## [Written request]
Count the lines of the records below that contain the string "Close". Reply with the number alone.

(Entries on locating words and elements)
-.-.-

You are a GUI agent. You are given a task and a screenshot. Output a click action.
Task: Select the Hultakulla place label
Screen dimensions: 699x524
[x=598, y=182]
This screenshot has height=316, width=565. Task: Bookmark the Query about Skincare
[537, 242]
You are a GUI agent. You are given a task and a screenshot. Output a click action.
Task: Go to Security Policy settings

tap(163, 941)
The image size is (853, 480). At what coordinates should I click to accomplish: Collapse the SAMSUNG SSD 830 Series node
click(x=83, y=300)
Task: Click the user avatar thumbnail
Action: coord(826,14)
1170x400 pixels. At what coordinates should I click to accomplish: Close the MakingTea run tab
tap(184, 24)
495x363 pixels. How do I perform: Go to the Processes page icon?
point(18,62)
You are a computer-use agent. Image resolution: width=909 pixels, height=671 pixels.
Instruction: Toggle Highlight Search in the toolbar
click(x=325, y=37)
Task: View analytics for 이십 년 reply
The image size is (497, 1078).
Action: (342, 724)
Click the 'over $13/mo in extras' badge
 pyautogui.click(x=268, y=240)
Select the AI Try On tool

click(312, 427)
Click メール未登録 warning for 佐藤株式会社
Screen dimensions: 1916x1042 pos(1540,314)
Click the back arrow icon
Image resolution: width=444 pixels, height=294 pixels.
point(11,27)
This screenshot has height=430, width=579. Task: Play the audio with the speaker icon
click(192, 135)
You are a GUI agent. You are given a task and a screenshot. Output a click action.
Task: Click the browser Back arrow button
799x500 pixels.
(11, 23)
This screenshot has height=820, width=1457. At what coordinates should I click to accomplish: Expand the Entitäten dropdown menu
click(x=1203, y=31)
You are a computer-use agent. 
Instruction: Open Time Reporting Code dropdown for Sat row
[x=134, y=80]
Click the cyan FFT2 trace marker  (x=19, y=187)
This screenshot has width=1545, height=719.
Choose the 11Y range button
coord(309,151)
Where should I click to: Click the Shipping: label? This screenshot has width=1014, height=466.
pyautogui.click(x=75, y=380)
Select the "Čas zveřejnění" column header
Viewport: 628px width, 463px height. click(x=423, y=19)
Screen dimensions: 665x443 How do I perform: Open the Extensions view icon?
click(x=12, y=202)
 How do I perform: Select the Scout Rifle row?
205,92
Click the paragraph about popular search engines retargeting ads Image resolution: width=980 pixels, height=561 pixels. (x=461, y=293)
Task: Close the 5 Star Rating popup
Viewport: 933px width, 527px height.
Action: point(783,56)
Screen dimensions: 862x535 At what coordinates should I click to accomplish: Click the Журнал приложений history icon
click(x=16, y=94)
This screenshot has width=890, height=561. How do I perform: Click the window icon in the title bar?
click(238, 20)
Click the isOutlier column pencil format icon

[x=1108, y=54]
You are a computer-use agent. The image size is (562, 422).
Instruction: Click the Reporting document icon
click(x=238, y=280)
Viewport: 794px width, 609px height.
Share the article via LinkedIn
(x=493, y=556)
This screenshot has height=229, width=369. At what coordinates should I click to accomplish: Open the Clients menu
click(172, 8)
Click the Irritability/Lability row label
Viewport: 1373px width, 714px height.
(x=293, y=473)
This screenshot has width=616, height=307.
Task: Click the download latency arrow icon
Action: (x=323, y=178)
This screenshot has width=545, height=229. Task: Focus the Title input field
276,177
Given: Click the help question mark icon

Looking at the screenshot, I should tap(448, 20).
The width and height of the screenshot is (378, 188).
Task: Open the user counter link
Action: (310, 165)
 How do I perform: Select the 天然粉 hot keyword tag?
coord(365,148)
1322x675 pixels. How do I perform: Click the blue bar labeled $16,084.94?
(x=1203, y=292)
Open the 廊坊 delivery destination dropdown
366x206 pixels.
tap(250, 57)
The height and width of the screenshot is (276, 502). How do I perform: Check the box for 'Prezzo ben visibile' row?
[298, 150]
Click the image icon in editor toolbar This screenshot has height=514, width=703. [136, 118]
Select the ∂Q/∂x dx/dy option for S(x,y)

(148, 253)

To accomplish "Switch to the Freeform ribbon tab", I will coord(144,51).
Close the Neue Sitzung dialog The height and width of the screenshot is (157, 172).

-.-.-

## [Answer]
3